▶ **Text extract**:
++++++++
42. A computer readable medium having stored therein a program for
decoding video signals in intra-BL prediction mode by selectively
applying intra-coding in a multilayer-based video decoder, said
program including computer executable instructions for performing
steps comprising: (a) receiving a base layer frame and an
enhancement layer frame; (b) performing an inverse transform when
residual signals of the enhancement layer frame are encoded using
an intra-coding method; and (c) performing restoration by adding
the inversely transformed residual signals to image signals of the
base layer frame.
43. A computer readable medium having stored therein a program for
decoding video signals in intra-BL prediction mode by selectively
applying intra-coding in a multilayer-based video decoder, said
program including computer executable instructions for performing
steps comprising: (a) receiving a base layer, frame and an
enhancement layer frame; (b) determining if resolution of the base
layer frame is identical to that of the enhancement layer frame and
performing an inverse transform when residual signals of the
enhancement layer frame are encoded using an intra-coding method if
the resolution is identical; and (c) performing restoration by
adding the inversely transformed residual signals to image signals
of the base layer frame.
Description
CROSS-REFERENCE TO RELATED APPLICATIONS
[0001] This application claims priority from Korean Patent
Application No. 10-2005-0053661 filed on Jun. 21, 2005, and U.S.
Provisional Patent Application Nos. 60/670,700 and 60/672,547 filed
on Apr. 13, 2005 and Apr. 19, 2005, respectively, the whole
disclosures of which are hereby incorporated herein by
reference.
BACKGROUND OF THE INVENTION
[0002] 1. Field of the Invention
[0003] The present invention relates generally to a method and
apparatus for encoding and decoding macroblocks in an
intra-base-layer prediction mode by selectively applying
intra-coding.
[0004] 2. Description of the Related Art
[0005] As information and communication technology, including the
Internet, develops, image-based communication as well as text-based
communication and voice-based communication is increasing. The
existing text-based communication is insufficient to satisfy
consumers' various demands. Therefore, the provision of multimedia
services capable of accommodating various types of information,
such as text, images and music, is increasing. Since multimedia
data files are large, they require high-capacity storage media and
a broad bandwidth at the time of transmission. Therefore, to
transmit multimedia data, including text, images and audio, it is
essential to compress the data.
++++++++
▶ **Supplied material**:
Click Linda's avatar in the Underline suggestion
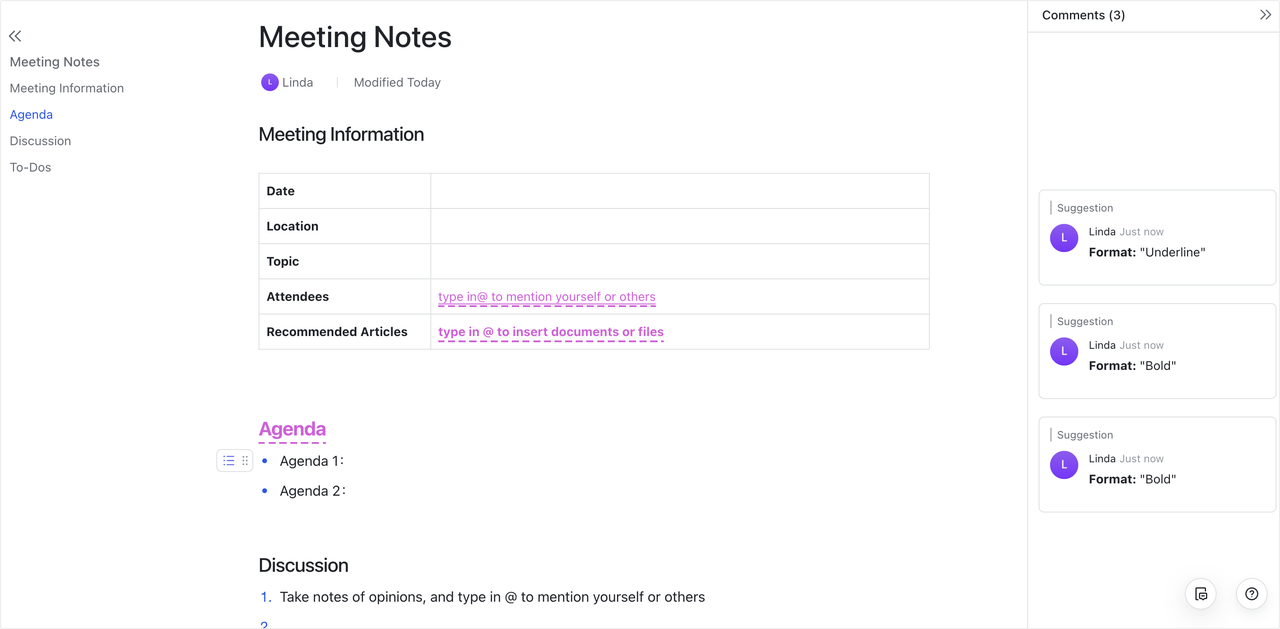 pyautogui.click(x=1064, y=238)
++++++++
▶ **Instructions for the task**: Reproduce verbatim the passage of the video-decoding patent text starting with "[0004] 2. Description" and going on through "compress the data.".

▶ **Response for this exercise**:
[0004] 2. Description of the Related Art
[0005] As information and communication technology, including the
Internet, develops, image-based communication as well as text-based
communication and voice-based communication is increasing. The
existing text-based communication is insufficient to satisfy
consumers' various demands. Therefore, the provision of multimedia
services capable of accommodating various types of information,
such as text, images and music, is increasing. Since multimedia
data files are large, they require high-capacity storage media and
a broad bandwidth at the time of transmission. Therefore, to
transmit multimedia data, including text, images and audio, it is
essential to compress the data.